ABC News bungles coverage of Trump executive orders on Social Security funding and coronavirus relief
From “both sides” to transparently fake deficit concerns — they’ve got it all
Written by Eric Kleefeld
Published
ABC News offered terrible coverage Monday morning of President Donald Trump’s new executive orders — including his promise to permanently end employees’ share of payroll taxes, which fund Social Security and Medicare — as well as depicting the negotiations over coronavirus economic relief as a both-sides narrative between Trump and congressional Democrats.
The Trump administration has been pushing to zero out the tax, pitching it since March as a supposed economic stimulus measure to counter the financial downturn caused by the coronavirus pandemic. As Los Angeles Times’ Michael Hiltzik noted, “a payroll tax cut would be poorly targeted, delivering the most help to households least in need. It would have only a diluted impact over time. And it would undermine Social Security, the program most dependent on the payroll tax.” Trump’s proposal to permanently eliminate the tax also would not actually help the unemployed, nor would it solve the underlying lack of confidence in public health that has ground so much of economic activity to a halt.
During the August 10 edition of Good Morning America, ABC News senior national correspondent Terry Moran portrayed the response to Trump’s orders as a partisan issue, claiming that “Democrats are bashing the president’s moves,” but “Trump dismissed the Democratic criticism, suggesting his executive actions might help reignite those failed congressional negotiations, which collapsed with nothing to show after weeks of talks.”

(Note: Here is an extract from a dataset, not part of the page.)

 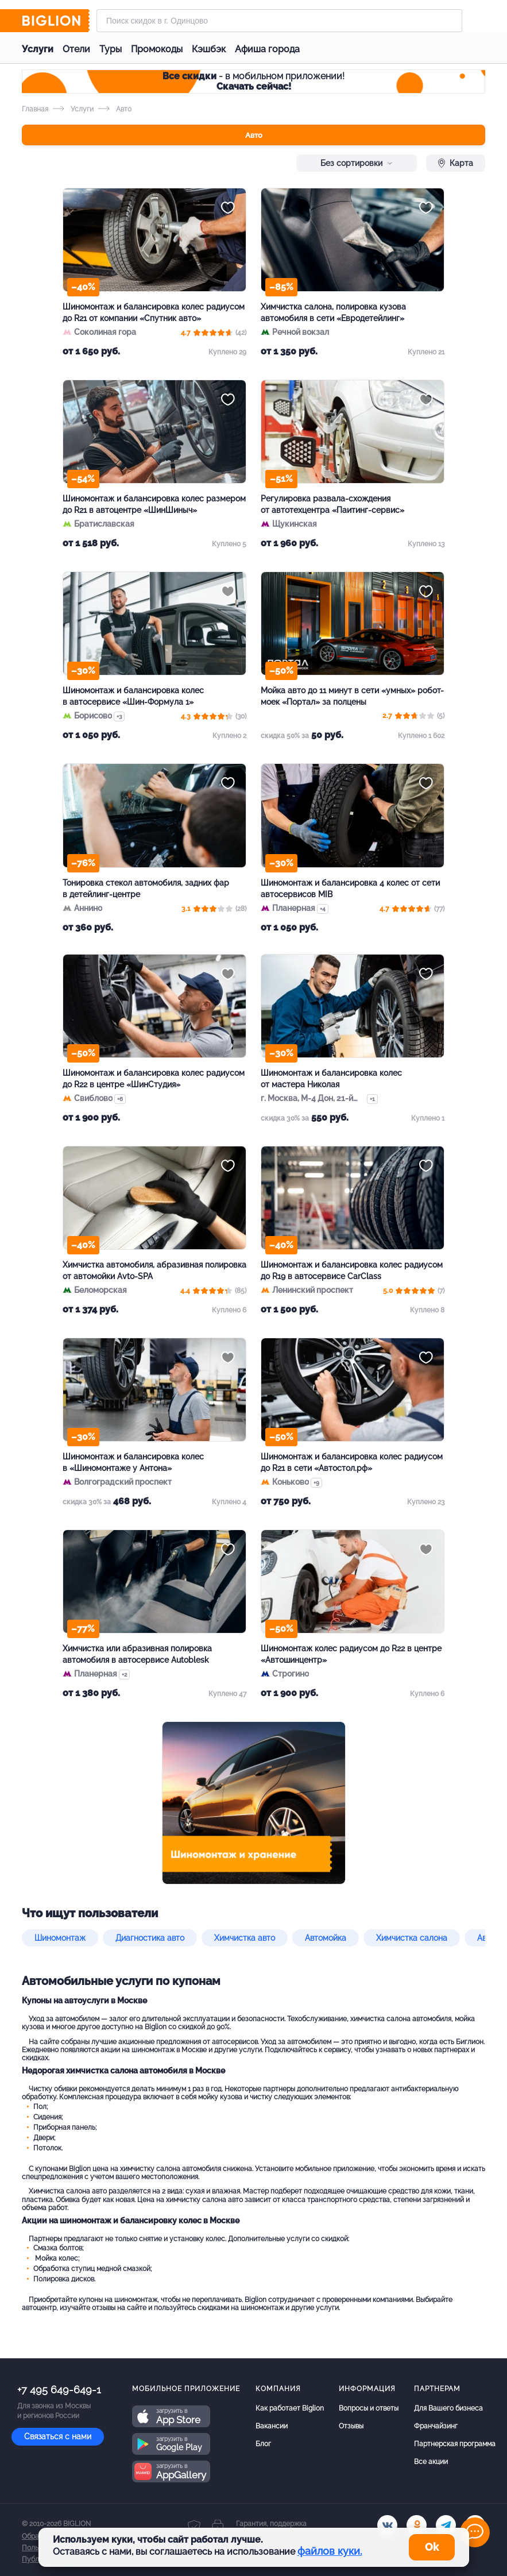 What do you see at coordinates (325, 1937) in the screenshot?
I see `Автомойка` at bounding box center [325, 1937].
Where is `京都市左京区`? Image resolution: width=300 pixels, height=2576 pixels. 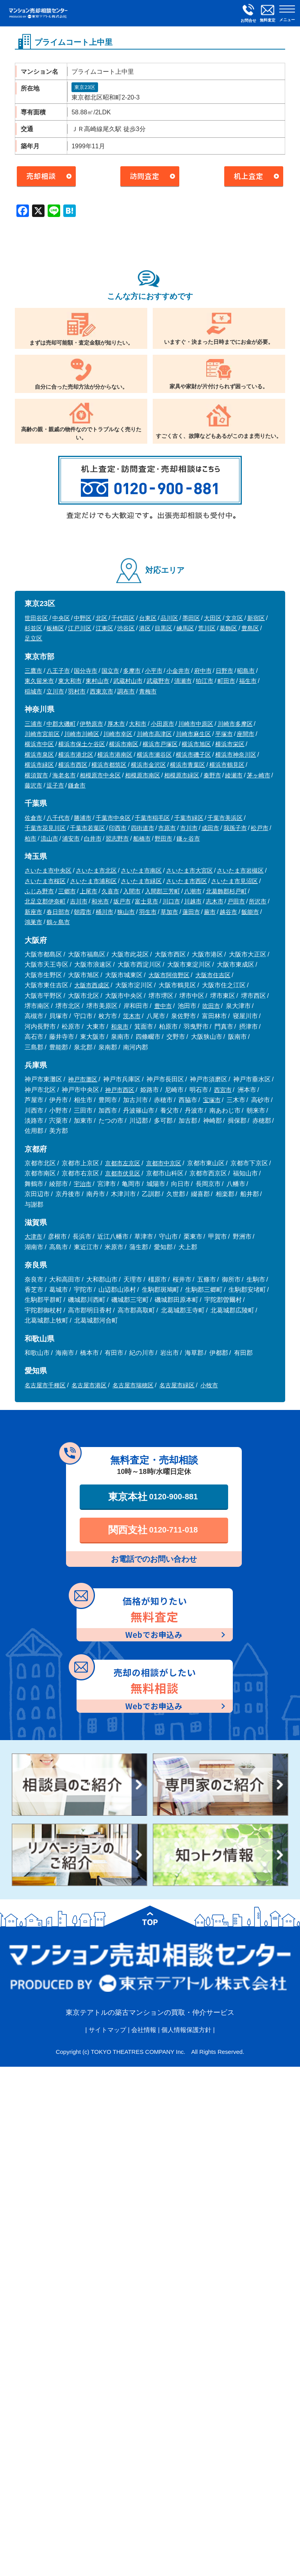
京都市左京区 is located at coordinates (122, 1163).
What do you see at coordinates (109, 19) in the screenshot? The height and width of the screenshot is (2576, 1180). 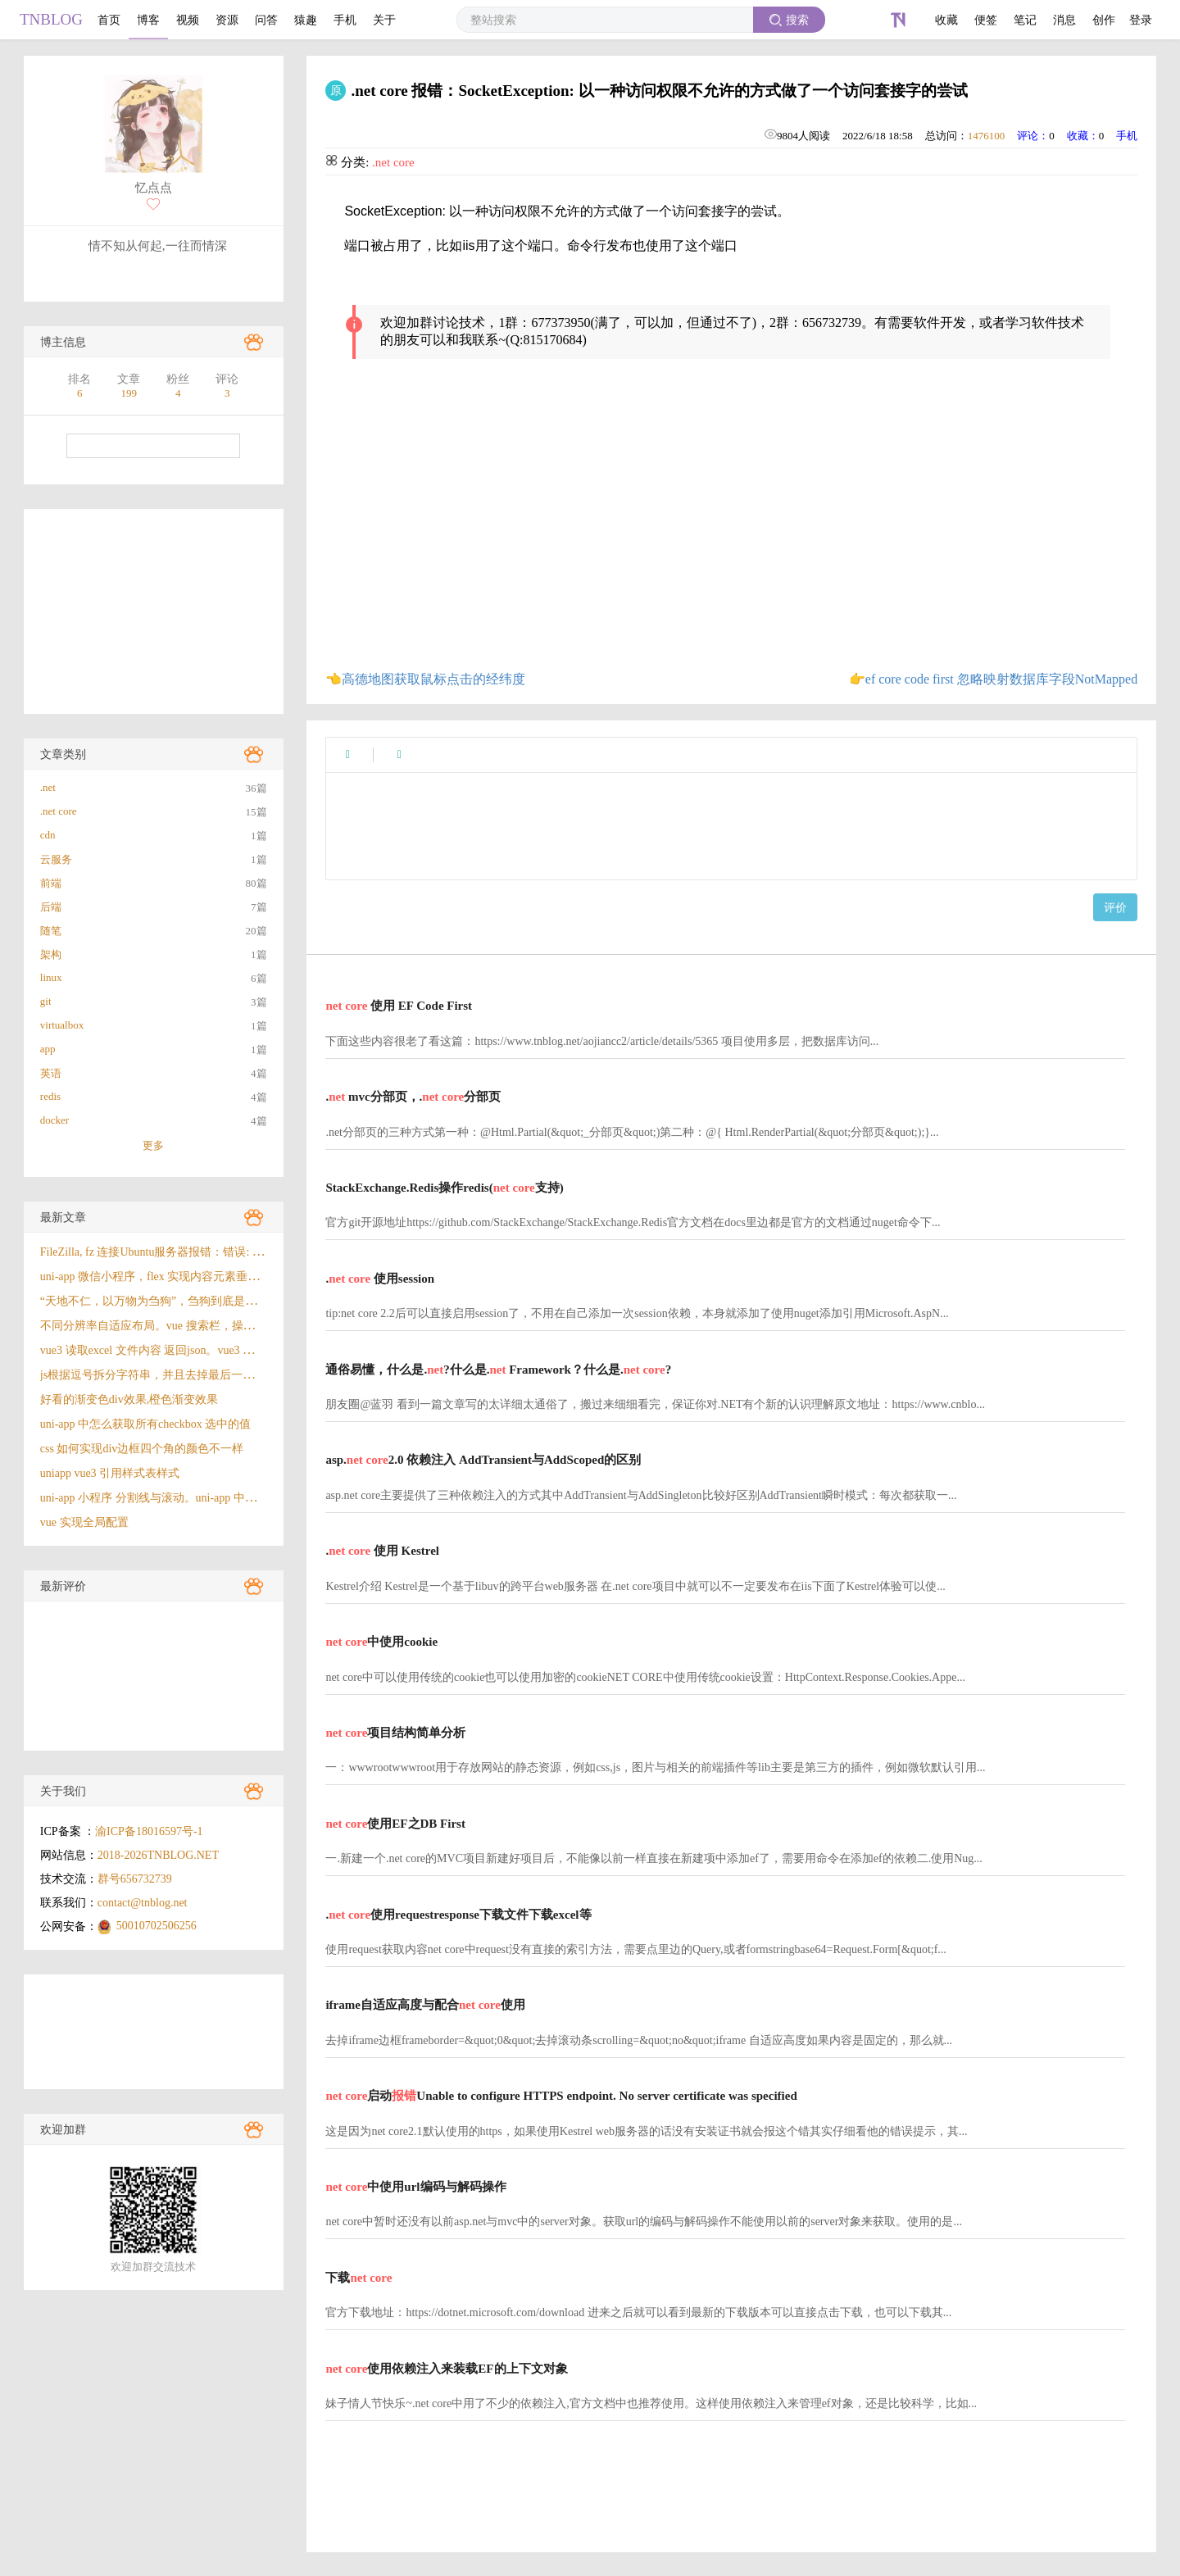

In fact, House Democrats passed a comprehensive relief package all the way back in May, known as the HEROES Act. Senate Republicans waited to engage with these proposals, as Senate Majority Leader Mitch McConnell (R-KY) did not unveil the Republican plan until the last week of July and included only roughly one-third of the aid spending covered by Democrats’ bill. In addition, The Wall Street Journal reported that Senate Republicans were split over whether to pursue continued stimulus measures, with possibly half of the caucus even opposing McConnell’s bill.
Moran also included the fact that this tax is tied to Social Security and Medicare, but nevertheless phrased this more as a Democratic line of attack: “Those payroll taxes help fund Social Security, and Democrats and their presumptive nominee Joe Biden immediately jumped on President Trump's promise right there, saying he's out to destroy the Social Security program.”
Though Moran noted that some Republicans had joined in criticizing Trump’s proposal, he also continued an ongoing media narrative of depicting the current impasse on coronavirus relief as the shared fault of both parties.
“The bottom line here is that both Congress and the president, Democrats and Republicans, are failing to compromise and pass any new corona relief bill even while so many Americans suffer,” Moran declared.
“That is the bottom line,” replied anchor Robin Roberts.
In addition, Monday morning’s edition of ABC News political director Rick Klein’s The Note ran a headline “Trump power play collides with GOP’s old principles and new realities.” While acknowledging that some Republicans oppose taking much in the way of economic action, it also presented their objections as involving constitutional concerns about the powers of the presidency versus those of Congress:
Sen. Ben Sasse called it “unconstitutional slop,” in a statement referencing the “pen-and-phone theory of executive lawmaking” that conservatives once mocked former President Barack Obama for espousing.
A range of other Republican lawmakers reiterated their view that Congress, not the president, should be acting. One big reason Congress hasn't acted, of course, is that Republican senators have raised concerned about out-of-control spending and whether ideas the president favors -- ideas including a payroll-tax holiday and expanded unemployment benefits -- are sound policy at all.
The idea that Republicans might be concerned about Trump’s use of unrestrained executive power — and that this proposition should be taken seriously — might seem odd in the wake of the past year’s presidential impeachment. Trump openly asserted an absolute view of his presidential powers, and then renewed that approach further after his acquittal in the Republican-led Senate. But Klein takes the argument at face value, asserting that “Republicans are joining Democrats in questioning the wisdom and constitutionality of the president's actions.”
On top of that, this excerpt shows how mainstream media outlets continue to take Republicans’ alleged concerns about deficits seriously — though these concerns about “out-of-control spending” only become apparent whenever a Democratic policy proposal is on the agenda (in this case, expanded unemployment benefits). By contrast, conservative talk about deficits usually goes out the window during Republican administrations, with leading conservative media voices embracing a new narrative that deficits and the national debt no longer matter.
Indeed, the piece further stated that “Republicans also have to choose whether to support Trump's if-I-win promise of ‘permanent cuts’ to the taxes that fund Social Security and Medicare” — portraying this as a hard choice despite the fact that Trump and other Republicans have frequently called for Social Security benefits to be cut or for the whole system to be privatized.
Klein also recently pontificated on another long-running (and empty) pro-Trump narrative to be found in mainstream media, that of constantly looking out for the president’s “new tone” during any kind of public crisis.